--- Selected passage ---

All phases of the oil and natural gas business present environmental risks and hazards and are subject to environmental regulation pursuant to a variety of international conventions and federal, provincial and municipal laws and regulations. Environmental legislation provides for, among other things, restrictions and prohibitions on spills, releases or emissions of various substances produced in association with oil and gas operations. The legislation also requires that wells and facility sites be operated, maintained, abandoned and reclaimed to the satisfaction of applicable regulatory authorities. Compliance with such legislation can require significant expenditures and a breach may result in the imposition of fines and penalties, some of which may be material. Environmental legislation is evolving in a manner we expect may result in stricter standards and enforcement, larger fines and liability and potentially increased capital expenditures and operating costs. The discharge of oil, natural gas or other pollutants into the air, soil or water may give rise to liabilities to foreign governments and third parties and may require us to incur costs to remedy such discharge. The application of environmental laws to our business may cause us to curtail our production or increase the costs of our production, development or exploration activities.

--- Goal of the exercise ---
In the passage on environmental regulation of the oil and gas business, what does the legislation require of wells and facility sites?

--- Dataset rows ---
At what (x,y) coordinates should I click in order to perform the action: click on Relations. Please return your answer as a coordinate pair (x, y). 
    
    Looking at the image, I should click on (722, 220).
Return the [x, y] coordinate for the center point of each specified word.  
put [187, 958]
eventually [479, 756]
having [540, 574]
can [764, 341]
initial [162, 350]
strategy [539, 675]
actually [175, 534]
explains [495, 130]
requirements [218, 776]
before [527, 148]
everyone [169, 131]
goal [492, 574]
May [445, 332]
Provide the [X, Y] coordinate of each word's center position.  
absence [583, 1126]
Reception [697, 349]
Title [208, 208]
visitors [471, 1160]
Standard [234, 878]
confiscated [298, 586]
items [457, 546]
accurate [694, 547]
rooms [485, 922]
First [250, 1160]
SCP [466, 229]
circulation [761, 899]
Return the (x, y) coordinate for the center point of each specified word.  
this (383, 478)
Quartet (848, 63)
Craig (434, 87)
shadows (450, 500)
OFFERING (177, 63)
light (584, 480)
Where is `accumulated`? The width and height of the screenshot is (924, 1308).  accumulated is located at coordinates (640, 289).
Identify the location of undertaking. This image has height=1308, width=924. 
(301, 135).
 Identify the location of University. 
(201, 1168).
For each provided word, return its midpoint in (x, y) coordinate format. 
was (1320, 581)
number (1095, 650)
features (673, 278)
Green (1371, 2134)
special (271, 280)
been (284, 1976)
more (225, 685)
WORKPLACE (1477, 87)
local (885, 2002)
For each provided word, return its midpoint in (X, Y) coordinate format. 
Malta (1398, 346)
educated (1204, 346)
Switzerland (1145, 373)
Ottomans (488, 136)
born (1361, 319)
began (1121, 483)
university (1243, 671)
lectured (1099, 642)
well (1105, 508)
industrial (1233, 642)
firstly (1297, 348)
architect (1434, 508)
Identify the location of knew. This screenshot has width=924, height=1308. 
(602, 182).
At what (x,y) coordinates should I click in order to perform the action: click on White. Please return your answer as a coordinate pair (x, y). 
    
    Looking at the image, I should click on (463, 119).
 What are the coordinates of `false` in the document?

--- Answer to this problem ---
They must be operated, maintained, abandoned and reclaimed to the satisfaction of applicable regulatory authorities.